The task -> Exactly retype the opening line of the entries and every line after it, ending with the line that contains "Click the help icon beside Setup". Skip all pictures.

+---+

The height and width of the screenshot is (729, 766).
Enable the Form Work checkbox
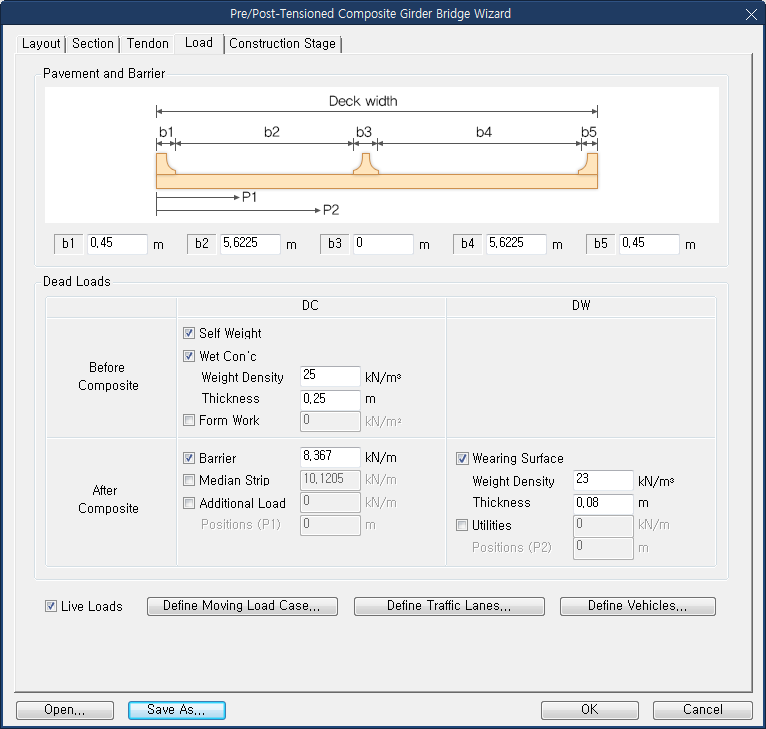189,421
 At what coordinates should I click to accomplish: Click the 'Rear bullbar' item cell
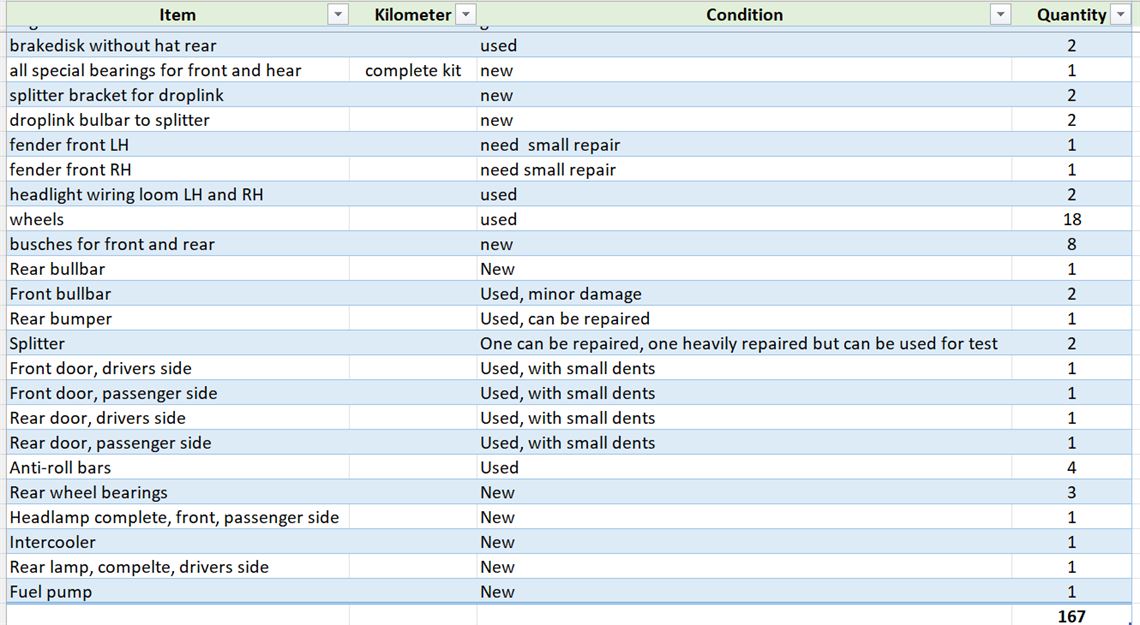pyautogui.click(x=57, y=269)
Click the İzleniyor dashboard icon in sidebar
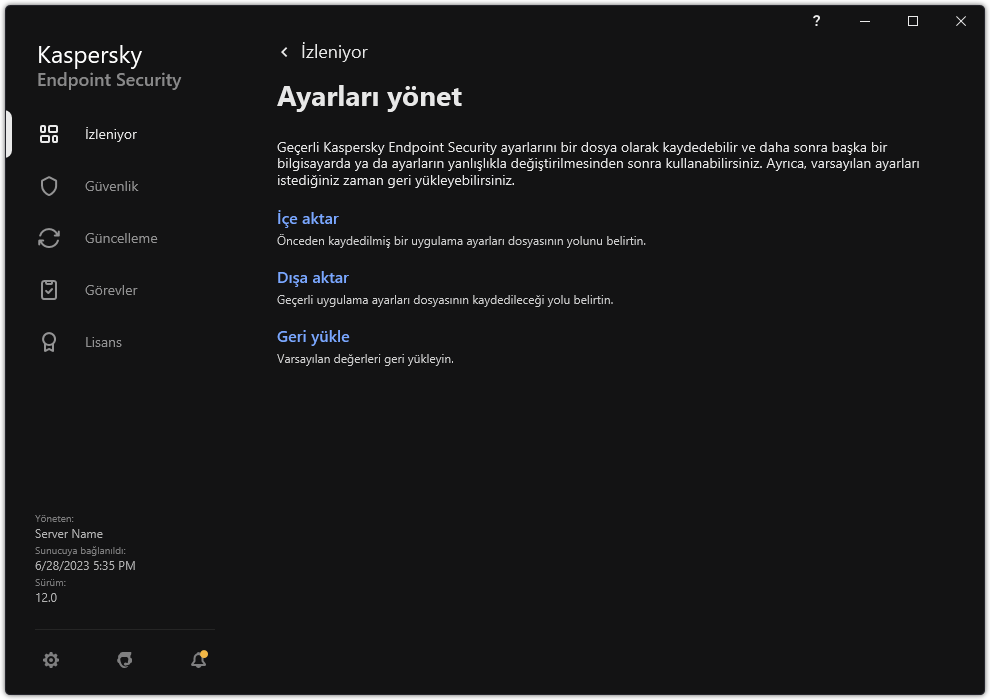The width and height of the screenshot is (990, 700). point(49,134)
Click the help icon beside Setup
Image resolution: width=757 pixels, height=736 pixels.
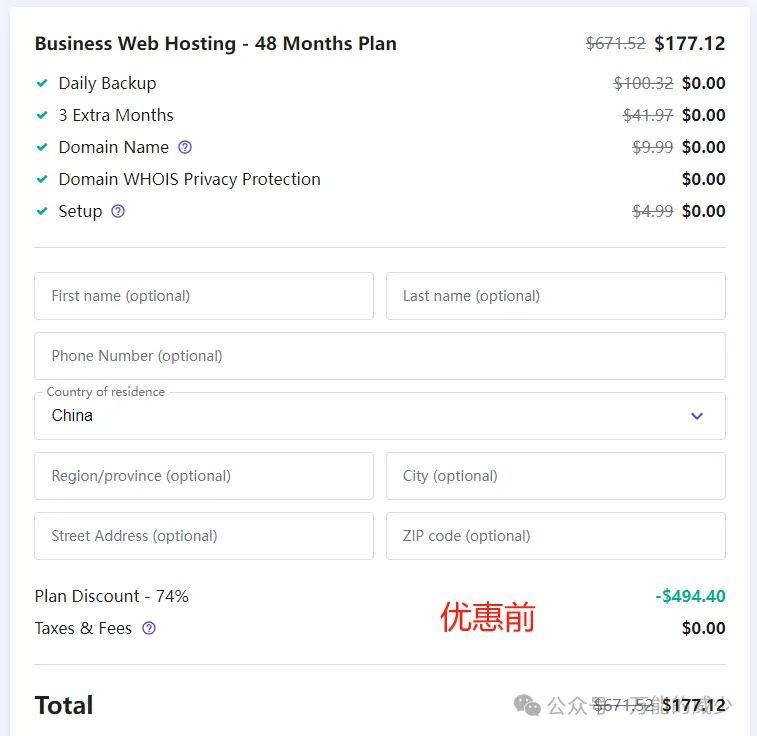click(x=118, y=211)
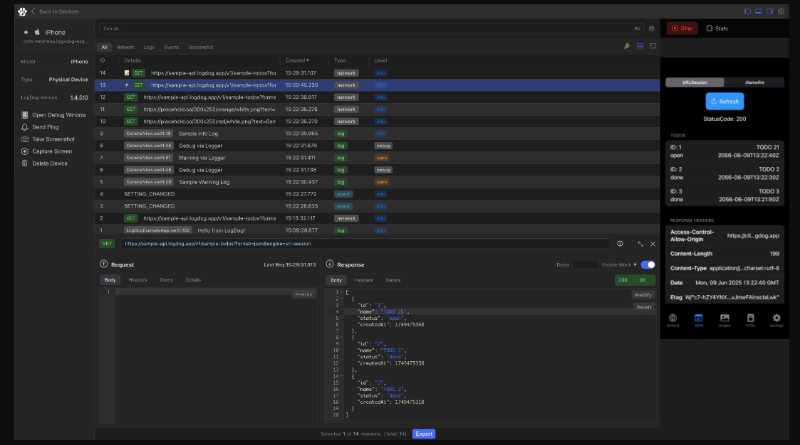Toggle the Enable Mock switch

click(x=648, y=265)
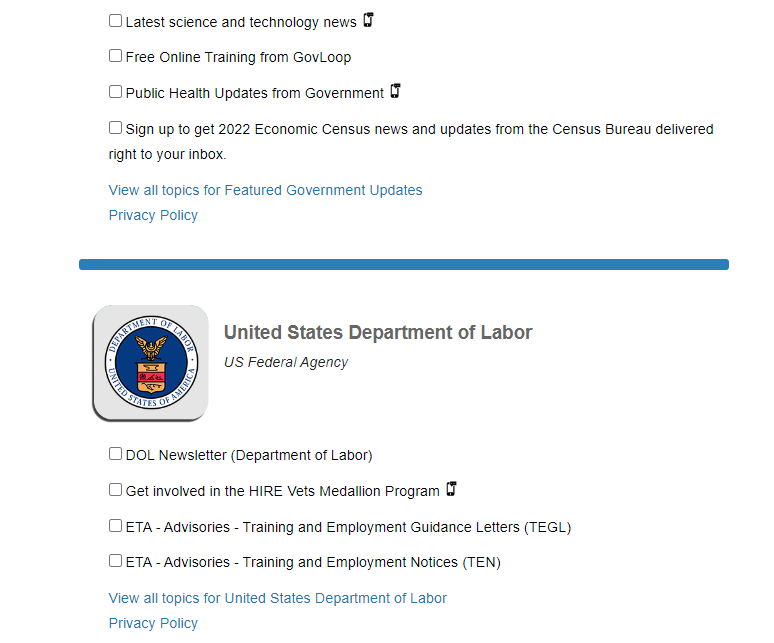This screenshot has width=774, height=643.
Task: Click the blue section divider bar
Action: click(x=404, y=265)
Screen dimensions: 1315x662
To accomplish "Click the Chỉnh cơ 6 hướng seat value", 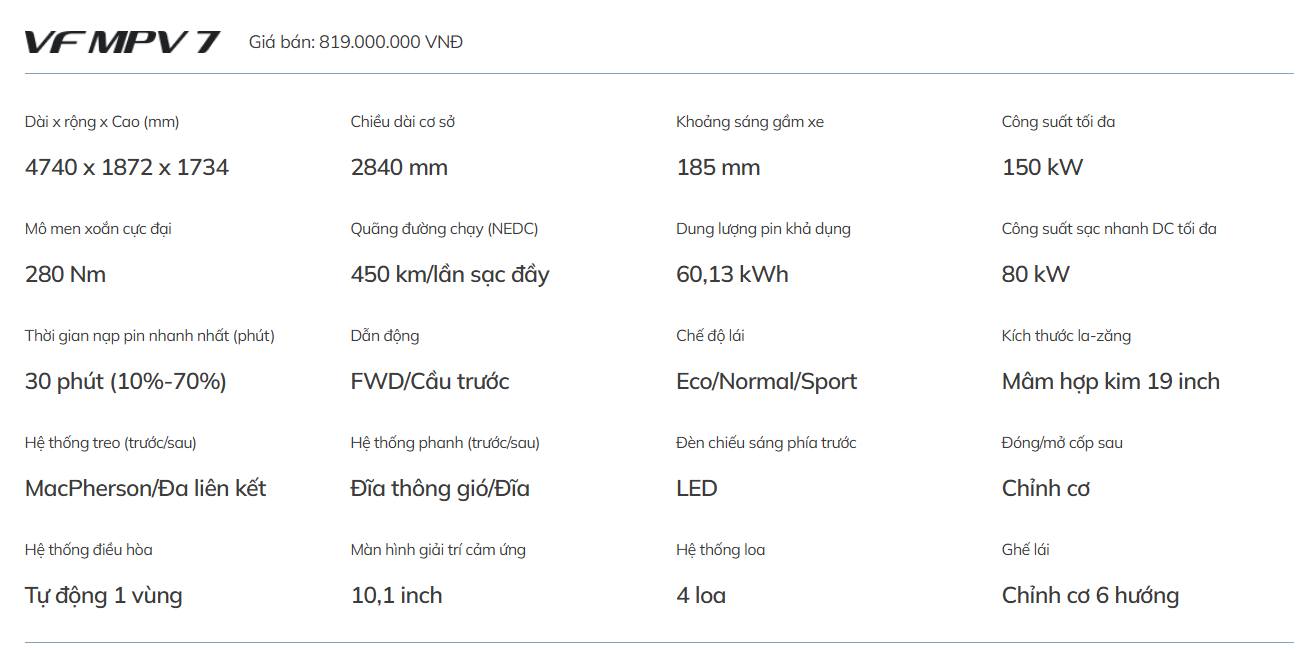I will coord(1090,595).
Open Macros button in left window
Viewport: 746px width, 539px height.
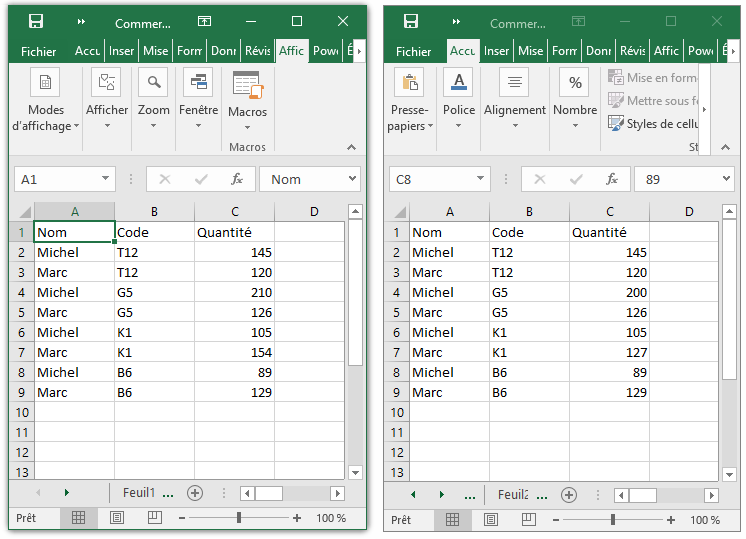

+---+

Answer to the exercise ->
The height and width of the screenshot is (729, 766).
Enable the Form Work checkbox
189,421
 At what coordinates should I click to accomplish: Click the 'Rear bullbar' item cell
pyautogui.click(x=57, y=269)
Click the İzleniyor dashboard icon in sidebar
The width and height of the screenshot is (990, 700). point(49,134)
Click the help icon beside Setup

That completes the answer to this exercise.